__How to complete this task__:
Decide whether each statement below agrees with the passage on British intelligence and the 1940 U.S. elections, answering yes or no and quoting the words of the passage that settle it.
1. The 1940 operations to influence U.S. elections were carried out by a hostile adversary of the United States.
2. Churchill believed Britain could survive a German invasion only with massive aid from the U.S.
3. The SIS efforts described took place over the 18 months between Dunkirk and Pearl Harbor.

__Excerpted text__:
____
From fake news to covert ops, aspects of Russia’s alleged efforts to boost Trump echo tactics pioneered in 1940.
Covert intelligence operations, propaganda, fake news stories, dirty tricks—all were used in a foreign government’s audacious attempt to influence U.S. elections. It wasn’t 2016; it was 1940, and the operations were employed not by a hostile adversary, but by America’s closest ally, the United Kingdom.Though technology has advanced, and the two nations’ motives could not have been more different, critical aspects of Russia’s alleged covert efforts to bolster the campaign of Donald Trump echo the tactics that Britain’s Secret Intelligence Service pioneered seven decades ago. In 1940, as war raged in Europe, British intel officers in New York and Washington worked to elect candidates who favored U.S. intervention, defeat those who advocated neutrality, and silence or destroy the reputations of American isolationists they deemed a menace to British security. Scores—perhaps hundreds—of Americans who believed that fighting fascism justified unethical and, at times, illegal behavior, worked for British intelligence or cooperated with London’s efforts.
Winston Churchill’s goals were as clear Vladimir Putin’s motives are murky. Churchill, the U.K.’s savvy wartime prime minister, knew that Britain could survive and repel an anticipated German invasion only if it received massive amounts of aid from the U.S., and that ultimate victory over the Nazis would require American military involvement. He also knew that decisions to send food, fuel and weapons across the Atlantic, and to dispatch troop ships to follow in their wake, lay in the hands of the president and a hostile Congress. To pull the U.S. into Britain’s efforts would require first winning public opinion—making newspapers and radio programs the front lines in the battle to persuade Americans to elect politicians willing to back Britain over those who promoted an “America First” agenda. SIS, the British intelligence agency, flooded American newspapers with fake stories, leaked the results of illegal electronic surveillance and deployed October surprises against political candidates.
Over the 18 months between Britain’s humiliation at Dunkirk and the Japanese attack on Pearl Harbor, the scale and intensity of the SIS’s efforts in the United States were without parallel in the history of relations between allied democracies.
____
__Input data__:
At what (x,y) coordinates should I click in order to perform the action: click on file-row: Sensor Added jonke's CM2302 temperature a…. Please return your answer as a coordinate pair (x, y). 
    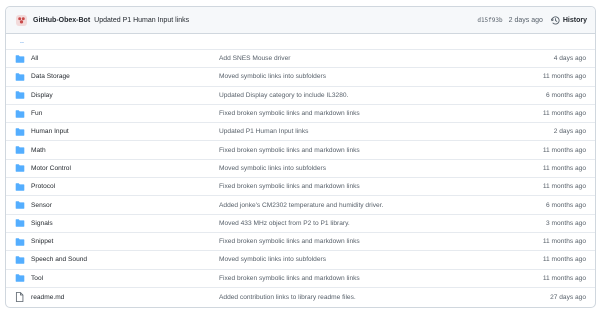
    Looking at the image, I should click on (300, 206).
____
__Result of the exercise__:
1. No: "the operations were employed not by a hostile adversary, but by America’s closest ally, the United Kingdom"
2. Yes: "Britain could survive and repel an anticipated German invasion only if it received massive amounts of aid from the U.S."
3. Yes: "Over the 18 months between Britain’s humiliation at Dunkirk and the Japanese attack on Pearl Harbor"